While we Jews celebrated our parade of early autumn festivals, our nation was embroiled in a political firestorm for the ages.
At issue, of course, was the nomination of Brett Kavanaugh to the Supreme Court. The already contentious partisan confirmation process boiled over in mid-September when the judge was accused of sexually assaulting a woman 36 years earlier. What ensued was a fortnight of unending national conversation about how the truth ought to be determined.
Supporters of the accuser claimed that the truth is determined by her testimony. Congresswoman Nancy Pelosi said, for example, that “the default of truth is to the woman.” Senator Kirsten Gillibrand echoed this sentiment, saying “I believe [her] because she’s telling the truth.” Countless others wrote “#BelieveSurvivors” on protest placards or status updates.
The other side, meanwhile, spoke of “the presumption of innocence,” as if to say that the default of truth, as Pelosi put it, belongs rather to the accused. Absent material evidence or corroborative testimony, they insisted, it is “more likely than not,” to quote Senator Susan Collins, that Kavanaugh did not do it.
Unsurprisingly, hardly anyone budged. The Senate confirmed Kavanaugh by a slim majority, a vote reflecting a nation divided. About half believe her truth, about half his. Also not surprising: the halves fell largely along party lines.
The truth is, after all, that truth in America has become political. Party affiliation no longer indicates simply our policy preferences; it shapes how we understand reality, which “facts” we accept, which newspapers, television programs, or websites we trust, which politicians, even which scientists, we believe.
And the tribalism runs deep: each side maligns the other as purveyors of biased “fake news,” or well-spun talking points designed to craft a narrative rather than wrestle with the truth. Daniel Patrick Moynihan’s famous line, “You’re entitled to your own opinions, but not your own facts,” is often quoted but rarely heeded. Fox News facts and HuffPost facts are often different, and the competing facts invariably reflect the competing opinions.
As a professor, I would love to suggest that our nation’s universities can retrieve the truth from these political shackles, but alas, I fear that intellectual trends over the past two generations have, in fact, contributed to the attenuation of our collective confidence in an objective, universal truth. The academic enterprise which once aspired to truth—Veritas, as proclaimed in the motto of our nation’s oldest university—is today dominated by a postmodern outlook that considers truth a matter of perspective, and reality as the mere construction of language.
Thus, when my Hebrew Union College-Jewish Institute of Religion (HUC-JIR) colleague, Wendy Zierler, and I were asked by our late president, Rabbi Aaron Panken, to select a topic for a two-day symposium addressing what’s on the minds of contemporary American Jewish intellectuals, it took us little time to settle on “truth.” Not only as Americans and as intellectuals, but also as Jews, we see truth under siege all around us.
We Jews claim a heritage that purports to be a repository of deep and complex truths; yet, as professors at HUC-JIR, we know full well how Reform Judaism has challenged many of the fundamental truths that Jews proclaimed for centuries, and we know how mightily Reform rabbinical students struggle to lay claims to the truth as opposed to my truth or yours.
At Symposium 2, an open conference to be held on November 11 and 12, 2018 at Stephen Wise Temple in Los Angeles, CA, an illustrious and inspiring array of rabbis, scholars, and community leaders will help us think through the implications of today’s epistemological crises for contemporary Jews and Judaism. The symposium will pose challenging questions, asking first and foremost whether the truth, in any universal sense, remains a worthwhile concept in America, in general, and in Judaism, in particular.

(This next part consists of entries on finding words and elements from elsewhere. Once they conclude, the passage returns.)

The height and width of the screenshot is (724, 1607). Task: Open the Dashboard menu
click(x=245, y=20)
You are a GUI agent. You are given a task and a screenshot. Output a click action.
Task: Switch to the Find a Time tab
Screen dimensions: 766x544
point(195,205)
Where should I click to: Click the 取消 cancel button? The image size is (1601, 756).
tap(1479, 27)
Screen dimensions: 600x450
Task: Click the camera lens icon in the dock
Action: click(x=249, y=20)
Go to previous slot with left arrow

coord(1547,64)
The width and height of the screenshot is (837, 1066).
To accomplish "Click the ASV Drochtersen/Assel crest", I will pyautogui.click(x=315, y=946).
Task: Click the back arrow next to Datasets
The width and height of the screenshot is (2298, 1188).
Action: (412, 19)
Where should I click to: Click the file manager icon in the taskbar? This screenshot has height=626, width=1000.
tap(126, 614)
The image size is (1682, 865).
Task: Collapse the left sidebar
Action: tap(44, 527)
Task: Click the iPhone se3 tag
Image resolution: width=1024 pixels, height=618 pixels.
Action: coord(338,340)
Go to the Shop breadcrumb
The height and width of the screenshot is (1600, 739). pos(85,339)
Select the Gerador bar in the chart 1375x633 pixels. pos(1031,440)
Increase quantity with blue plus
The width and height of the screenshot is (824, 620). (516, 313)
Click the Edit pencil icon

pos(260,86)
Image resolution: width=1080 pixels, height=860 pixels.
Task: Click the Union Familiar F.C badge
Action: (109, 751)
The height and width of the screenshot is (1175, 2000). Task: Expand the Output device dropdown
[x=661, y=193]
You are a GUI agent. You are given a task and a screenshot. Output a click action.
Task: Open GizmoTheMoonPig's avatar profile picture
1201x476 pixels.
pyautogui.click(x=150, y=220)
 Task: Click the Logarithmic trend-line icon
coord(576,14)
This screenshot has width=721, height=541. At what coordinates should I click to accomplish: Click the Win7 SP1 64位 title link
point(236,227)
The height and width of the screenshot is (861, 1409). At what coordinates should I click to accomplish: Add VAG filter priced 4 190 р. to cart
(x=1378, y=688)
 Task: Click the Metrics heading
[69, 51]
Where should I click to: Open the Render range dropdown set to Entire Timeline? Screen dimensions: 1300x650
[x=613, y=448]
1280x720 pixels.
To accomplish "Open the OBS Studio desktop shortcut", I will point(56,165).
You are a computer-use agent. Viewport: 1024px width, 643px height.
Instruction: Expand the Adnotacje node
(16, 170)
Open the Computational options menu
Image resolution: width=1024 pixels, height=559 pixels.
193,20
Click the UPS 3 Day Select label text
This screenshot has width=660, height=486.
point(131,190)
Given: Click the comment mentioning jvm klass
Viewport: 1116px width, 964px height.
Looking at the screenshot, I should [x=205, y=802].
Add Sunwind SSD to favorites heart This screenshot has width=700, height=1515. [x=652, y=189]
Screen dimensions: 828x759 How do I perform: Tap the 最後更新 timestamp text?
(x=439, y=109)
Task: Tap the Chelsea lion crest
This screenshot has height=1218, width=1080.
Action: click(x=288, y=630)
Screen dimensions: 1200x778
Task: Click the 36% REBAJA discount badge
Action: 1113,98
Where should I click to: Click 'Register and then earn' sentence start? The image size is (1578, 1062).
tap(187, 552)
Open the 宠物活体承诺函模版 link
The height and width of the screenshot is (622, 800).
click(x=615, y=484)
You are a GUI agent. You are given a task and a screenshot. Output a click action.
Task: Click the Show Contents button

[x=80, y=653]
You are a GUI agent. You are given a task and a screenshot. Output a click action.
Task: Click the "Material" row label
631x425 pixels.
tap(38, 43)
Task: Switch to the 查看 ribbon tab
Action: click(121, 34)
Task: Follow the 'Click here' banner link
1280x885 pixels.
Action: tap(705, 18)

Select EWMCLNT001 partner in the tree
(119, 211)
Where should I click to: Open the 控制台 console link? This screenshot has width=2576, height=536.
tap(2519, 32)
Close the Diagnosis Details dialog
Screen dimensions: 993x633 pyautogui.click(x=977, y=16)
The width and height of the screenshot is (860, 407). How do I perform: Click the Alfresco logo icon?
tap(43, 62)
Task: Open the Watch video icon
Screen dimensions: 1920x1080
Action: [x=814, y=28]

If so, on what grounds might liberal Jews lay claim to the truth? Is the Torah still a source of truth? If so, in what sense? Does our prayer book speak the truth? What role does the truth play when liberal Jews engage with more traditional Jews or with practitioners of other faiths and their competing claims about issues of ultimate concern? Can the leaders of the Jewish community, engaged with matters of current events and communal concern, agree upon certain absolute truths or inviolable standards.
The lineup of world-class intellectuals discussing these and other questions promises to make Symposium 2 an unforgettable experience.